SUPPLIED RECORDS Block Start
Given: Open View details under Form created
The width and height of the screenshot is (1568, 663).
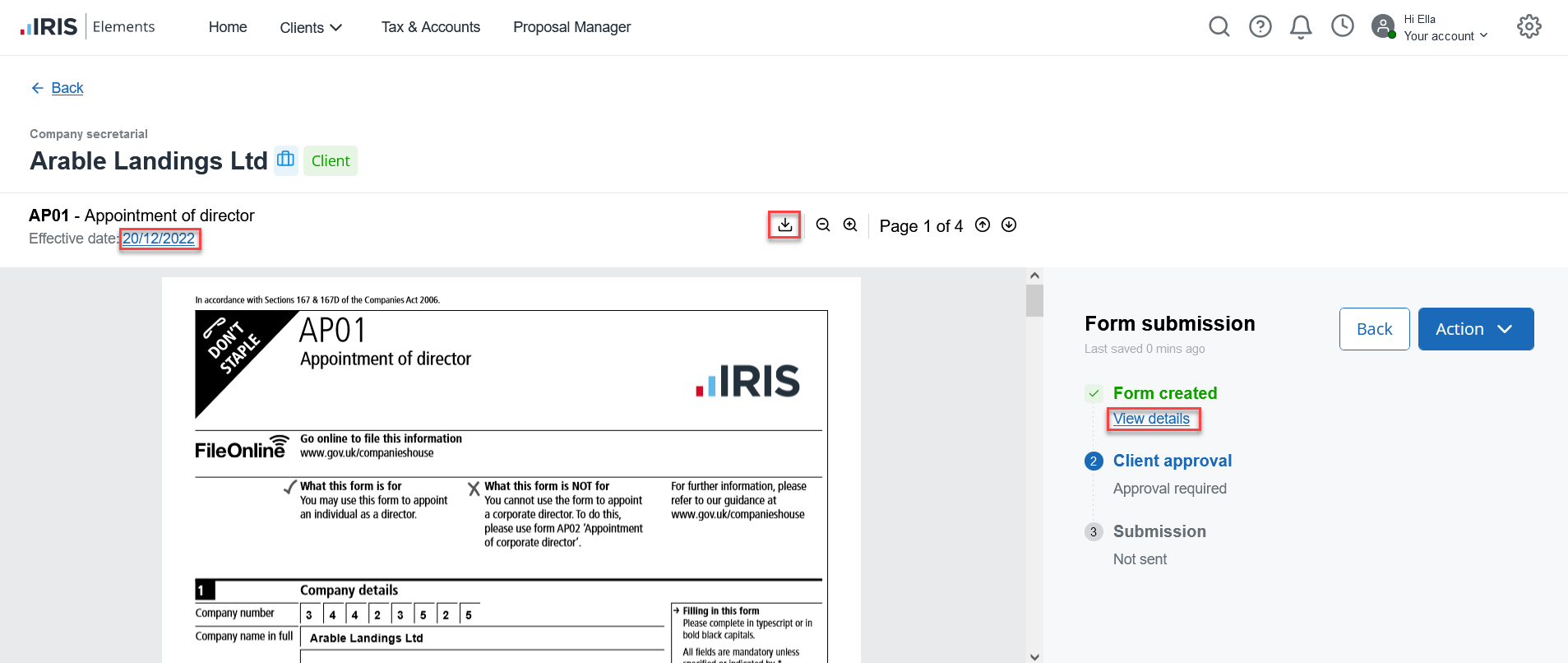Looking at the screenshot, I should tap(1151, 419).
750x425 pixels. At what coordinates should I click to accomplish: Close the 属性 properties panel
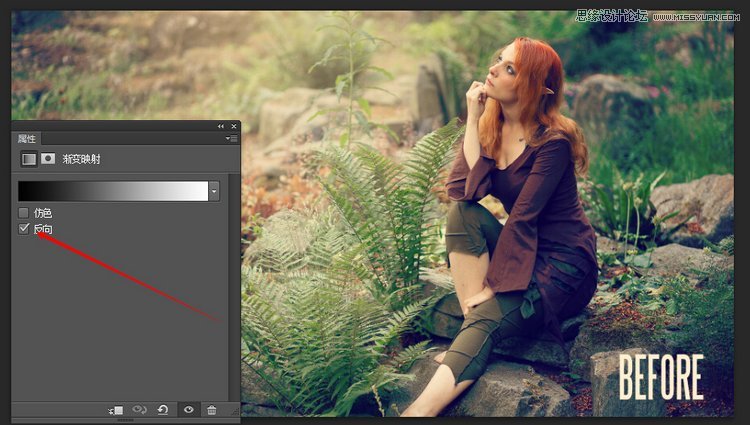tap(234, 126)

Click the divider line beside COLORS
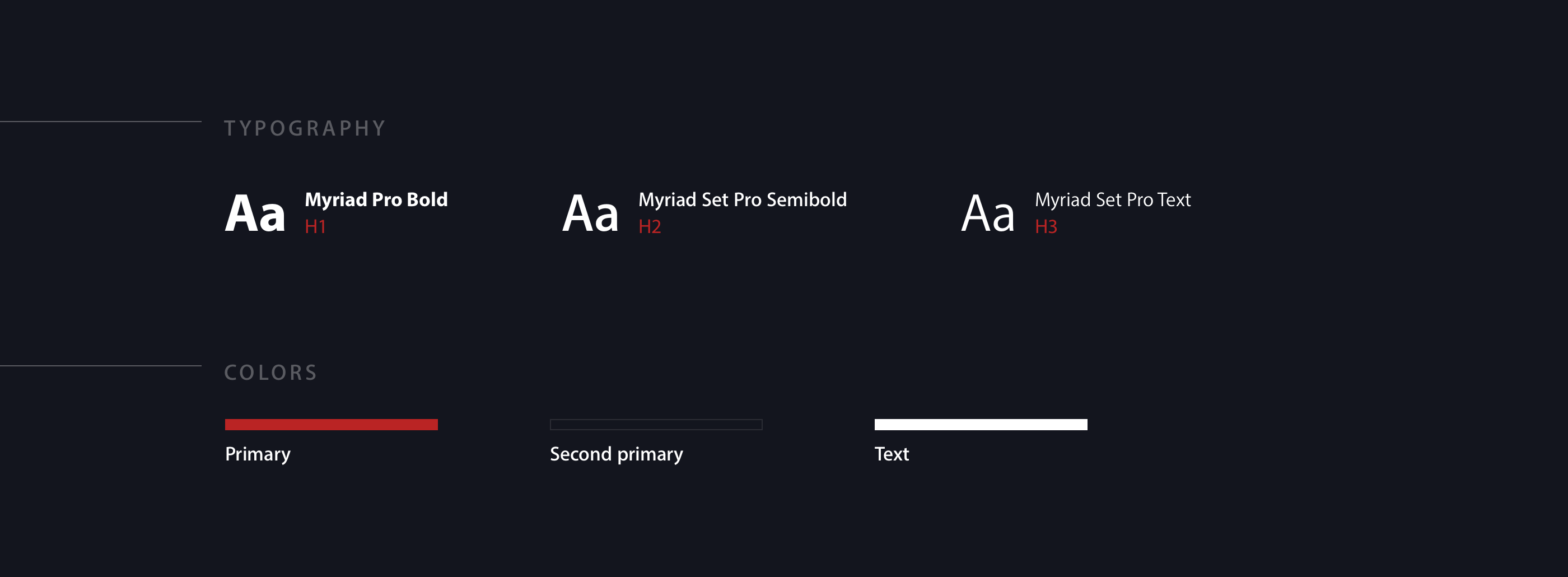pos(100,366)
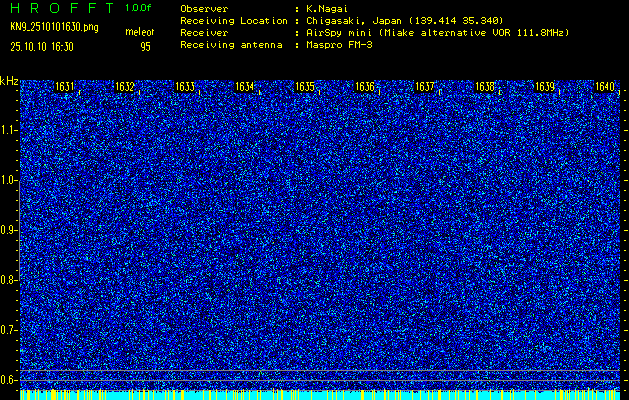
SUPPLIED RECORDS Block End
* _TO DO_
Nothing but the lines from the line containing "The width and" through the last line of the records above is to be extracted, exactly and with no pictures.

* _REPLY TO THE EXERCISE_
The width and height of the screenshot is (1568, 663).
Looking at the screenshot, I should tap(1151, 419).
750x425 pixels. At what coordinates should I click to accomplish: Close the 属性 properties panel
tap(234, 126)

Click the divider line beside COLORS
pos(100,366)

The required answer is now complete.